19th September 2014: The end of press conferences?

Posted on 19/09/2014


Press conferences have had a good run.

From calming public nerves in a crisis (or not if you are Malaysian Airlines) to launching campaigns and announcing mundane company results, press conferences have been at the heart of the PR’s repartee for decades.

But while the media’s attention is focused on Scotland, the Lobbying Act came into force for the rest of the UK today. It seeks to regulate political campaigning – by brands, charities and local community groups – until the next General Election.

And there is one part of the Act which encapsulates just how badly this legislation has been drafted and how lacking in any media sense the regulators have.

In responses to the PR industry body, the PRCA, the Electoral Commission stated that:

Conducting media interviews is not a regulated campaign activity – regulated campaign activities are listed on page 4 of our guidance Overview of regulated non-party campaigning.

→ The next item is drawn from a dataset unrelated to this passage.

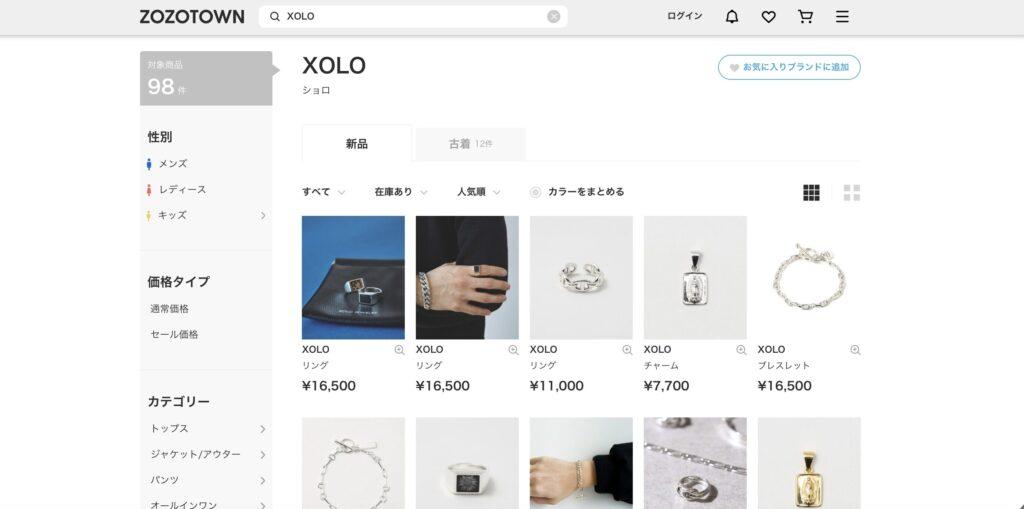Filter by レディース gender
The width and height of the screenshot is (1024, 509).
coord(176,189)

However, this guidance states that press conferences are regulated activity.

Given one of the traditional purposes of a press conference is to conduct media interviews, the PRCA went on to ask what is the difference between doing that at a press conference (regulated) and doing this from a radio studio or outside broadcast (not regulated)?

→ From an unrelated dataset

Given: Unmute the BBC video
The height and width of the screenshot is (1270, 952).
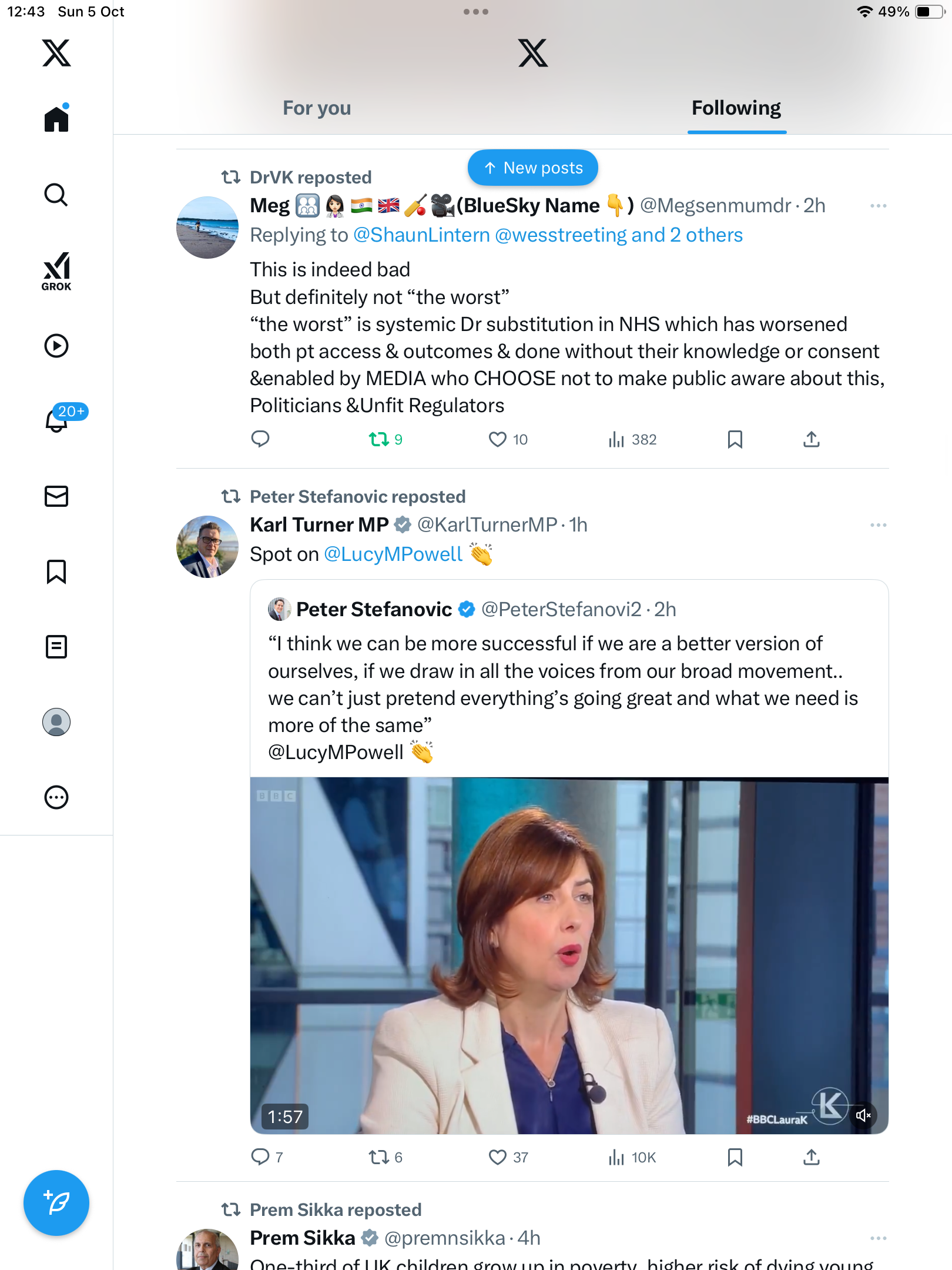Looking at the screenshot, I should coord(863,1115).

The Electoral Commission replied:

Schedule 8A of the Act sets out the activities which constitute a regulated campaign activity. Paragraph 1(3) refers to ‘press conferences, or other media events’. Paragraph 2 excludes expenses incurred in respect of any publication (other than an advertisement) in a newspaper or periodical or a television broadcast.

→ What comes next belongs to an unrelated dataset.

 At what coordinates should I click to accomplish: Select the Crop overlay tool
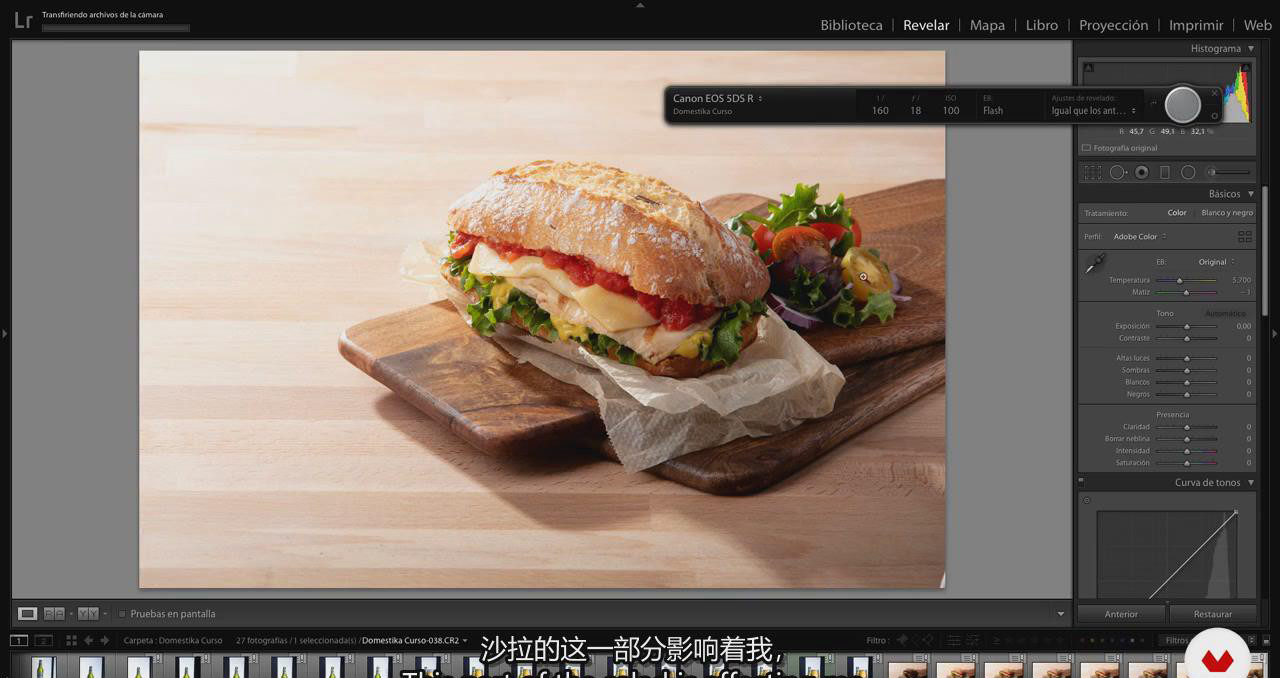pos(1093,172)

Press conferences are specifically captured by the legislation, therefore, as they are organised by the campaigner specifically to promote their views. However, other types of activity, such as responding to a media request to comment on an issue on a particular television programme or as part of a news article, we interpret as falling under the exclusions in paragraph 2 of Schedule 8A.

So that’s that then? Don’t organise a press conference – just happen to be in the same place as the media are.

But while the Lobbying Act may only apply for the next six months, perhaps this will also force PRs to think again about the very nature of a press conference – is it really the most effective means of spreading a message?

For a start, wouldn’t a content conference be a more appropriate description?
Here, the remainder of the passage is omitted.